====== Document

On 30 June 2021, the Queen’s Bench Division of the High Court of Justice in Northern Ireland High Court in Belfast, ruled on two applications challenging UK legislation implementing the Protocol on Ireland/Northern Ireland annexed to the EU/UK Withdrawal Agreement. This constitutes the litigation arm of the new-found unionist goal to “scrap the protocol”, and arguably the Withdrawal Agreement. Colton Judge for the High Court rejects all the claims. In doing so, he delivers a few messages which are suitable to deepen divisions in Northern Ireland. For example, the statement that accession to the EEC was a “surrender” of sovereignty chimes with unionist vocabulary: on Northern Irish walls, the old slogan “no surrender” is already related to the Protocol. Further, the judgment portrays the extreme flexibility of UK constitutional law as its strongest virtue, and classes international treaties, including the Protocol and the Good Friday Agreement, as merely political compromises not suitable for adjudication. If these views were confirmed before the UK Supreme Court, the EU or anyone else would be well advised to be very careful when concluding agreements with the UK, and to pay close attention to effective enforcement mechanisms beyond UK courts. Fortunately, this judgment will be appealed. Thus, there is hope that the Court of Appeal and/or the UK Supreme Court promote a more realistic view of how the UK can integrate into a rule based international order.
A thorough analysis of this litigation would better wait until the UK Supreme Court dictum. This blog highlights this litigation’s political background and the High Court’s ultra vires tendencies and indicates how his reasoning, if upheld, would shape the relevance of international agreements between the UK and the EU.
Politically Charged Process
The litigation is part of the unionist challenge of the Protocol Ireland/Northern Ireland, which so far made headlines also through violence in the streets of Belfast.
Unionism and Nationalism are distinguished by the aim to retain Northern Ireland as part of the UK (Unionism) and to re-establish Irish Unity (Nationalism), and also associated with cultural markers such as language, religion and celebrations (St Patrick’s Day, the Irish national holiday, and the 12th July, celebrating the 1690 victory of William of Orange over James II in 1690, arguably initiating “Protestant ascendancy in Ireland”). The 1998 Good Friday Agreement aims to move the dispute on Northern Ireland from militia to politics. Yet, British legislation (Northern Ireland Act 1998) endorses both Unionism and Nationalism: The principle of “power-sharing” between Nationalists and Unionists is mirrored in the requirement of “cross community voting” for issues of enhanced relevance, which requires a majority of designated Unionists and designated Nationalists (section 4). Under section 42, 30 members of the legislative assembly (MLAs) can require a cross-community majority in any Assembly vote. Further, the First Minister has to be nominated by the largest party, and the Deputy First Minister by the 2nd largest party (Section 16 A), which in practice means that the First and Deputy First Minister are a Unionist and Nationalist. Current polls suggest that after the next Assembly elections in May 2022, the First Minister might be a Nationalist for the first time in Northern Irish history.

============

## [Exercise objective]
Please answer from the blog post on the Northern Ireland Protocol ruling: under section 42 of the Northern Ireland Act 1998, how many members of the legislative assembly can require a cross-community majority in an Assembly vote?

====== Data excerpt

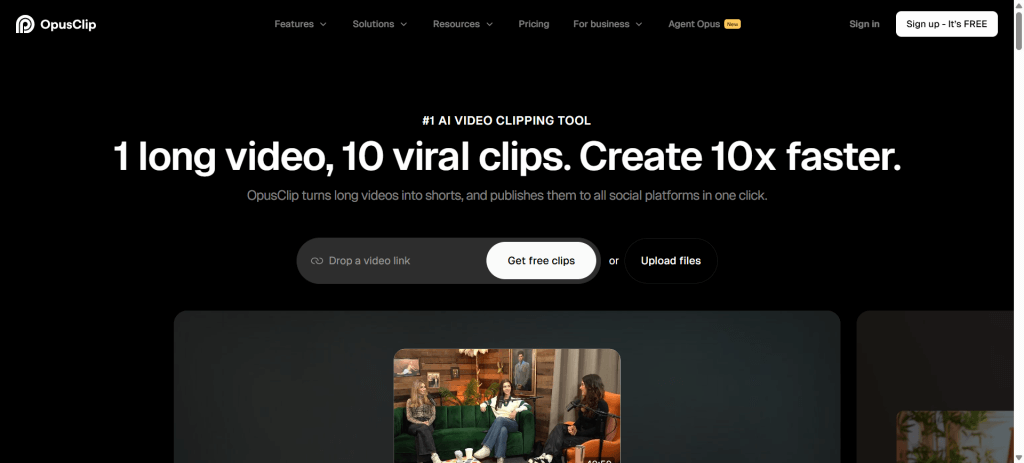
Task: Go to Agent Opus in the navigation
Action: click(694, 24)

============

## [Finished task]
30 members